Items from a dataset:

┌──

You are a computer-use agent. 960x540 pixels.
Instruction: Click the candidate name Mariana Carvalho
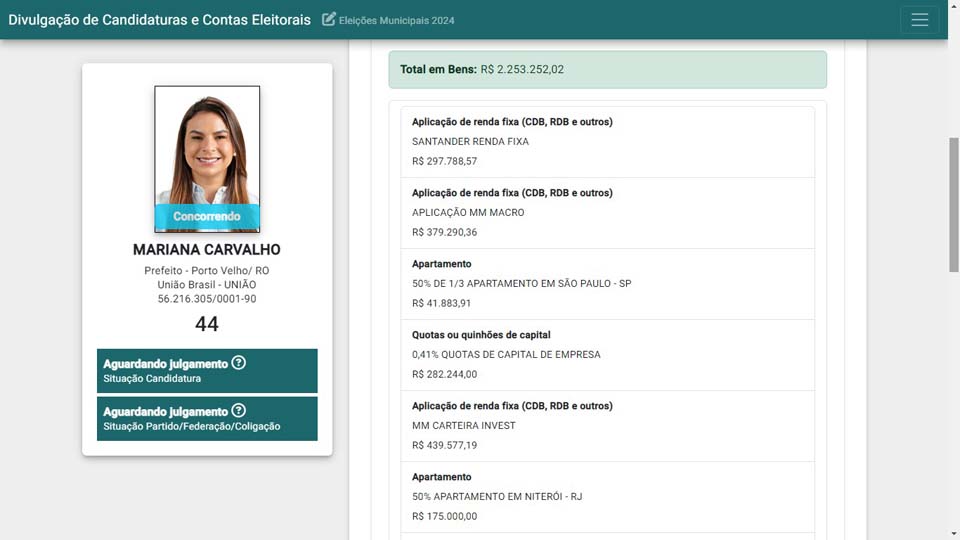(207, 250)
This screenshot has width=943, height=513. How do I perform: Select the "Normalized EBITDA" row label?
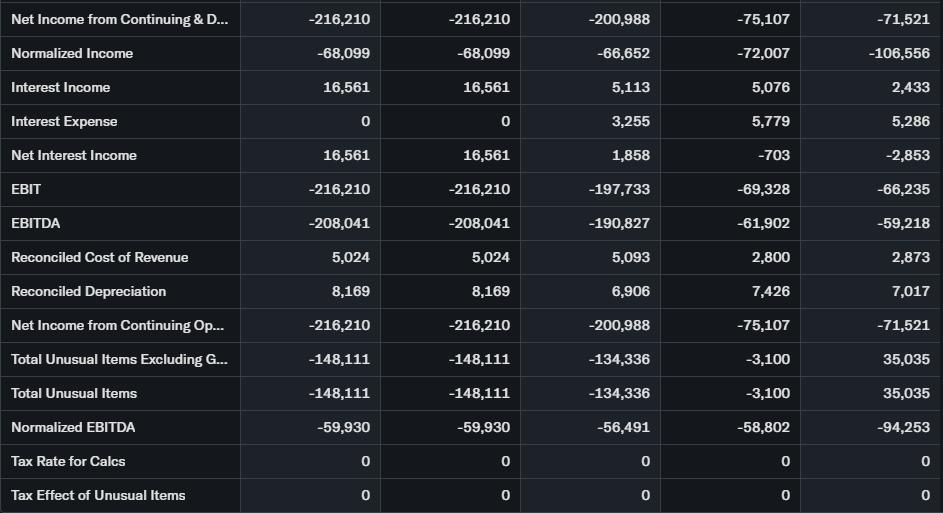click(73, 428)
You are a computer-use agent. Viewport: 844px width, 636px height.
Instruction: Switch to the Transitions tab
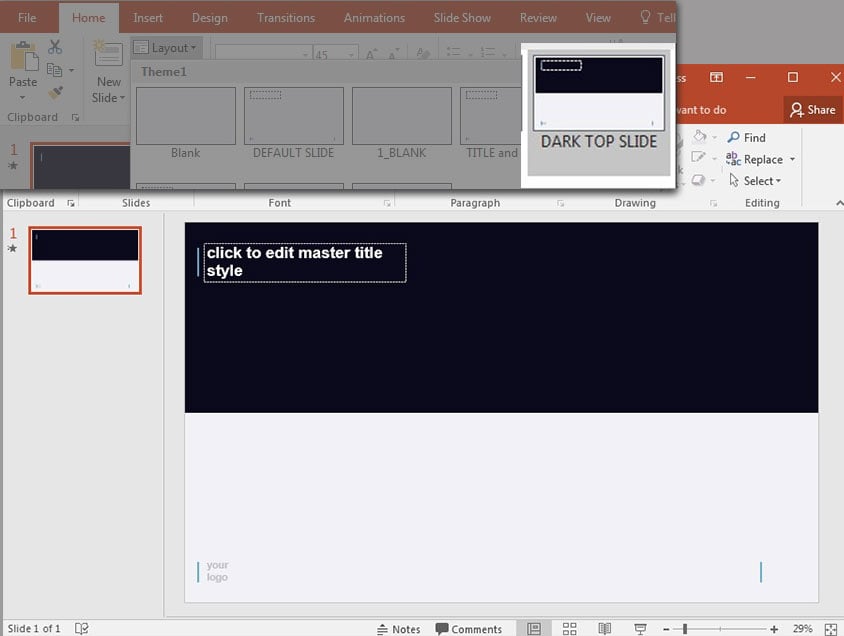pos(287,17)
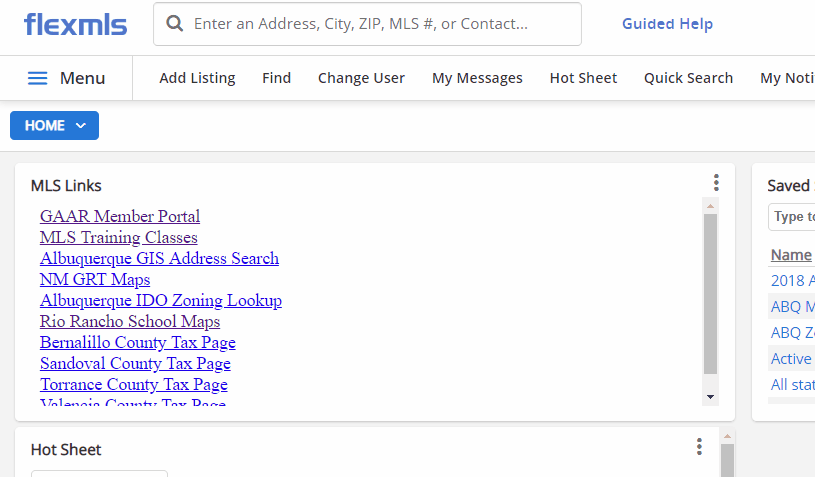Click the flexmls logo
The height and width of the screenshot is (477, 815).
pyautogui.click(x=75, y=25)
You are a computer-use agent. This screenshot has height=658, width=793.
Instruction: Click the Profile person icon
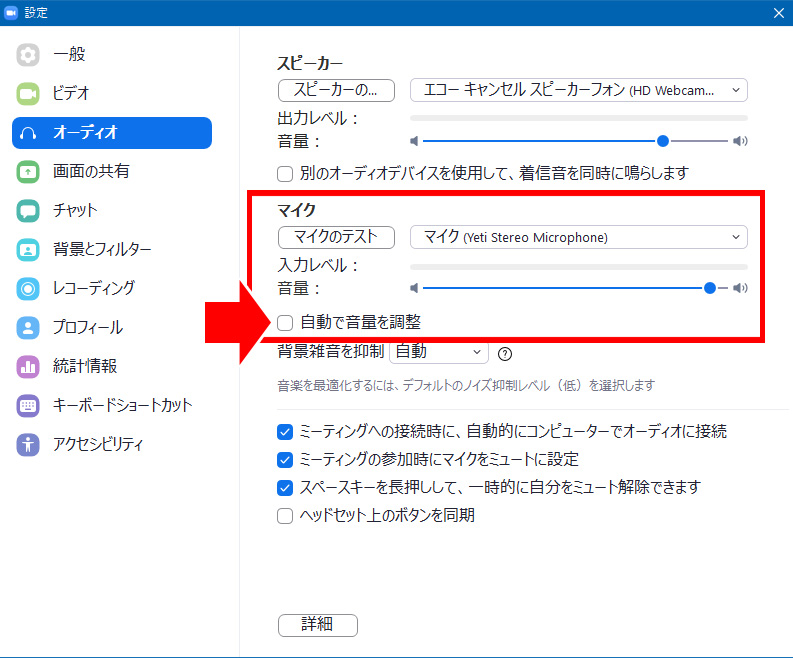pyautogui.click(x=28, y=328)
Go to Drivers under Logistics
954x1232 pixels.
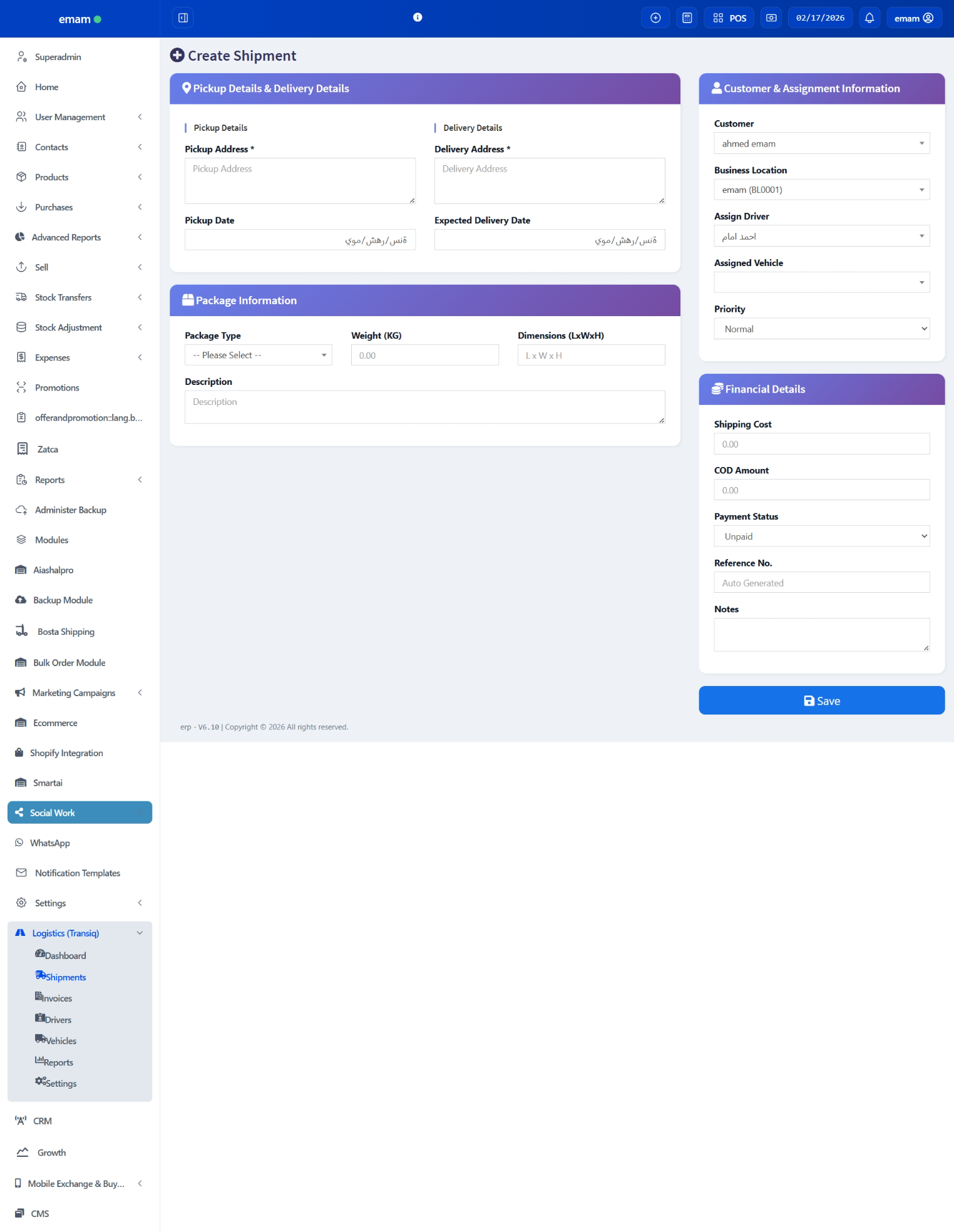[x=58, y=1020]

└──

A word-for-word repeat is expected of the lines from the one with "Instruction: Switch to the Transitions tab" to the end of the data, both included; pictures are not part of it.

Instruction: Switch to the Transitions tab
pos(287,17)
Click the flexmls logo
The height and width of the screenshot is (477, 815).
pyautogui.click(x=75, y=25)
You are a computer-use agent. This screenshot has height=658, width=793.
Instruction: Click the Profile person icon
pyautogui.click(x=28, y=328)
Go to Drivers under Logistics
954x1232 pixels.
[x=58, y=1020]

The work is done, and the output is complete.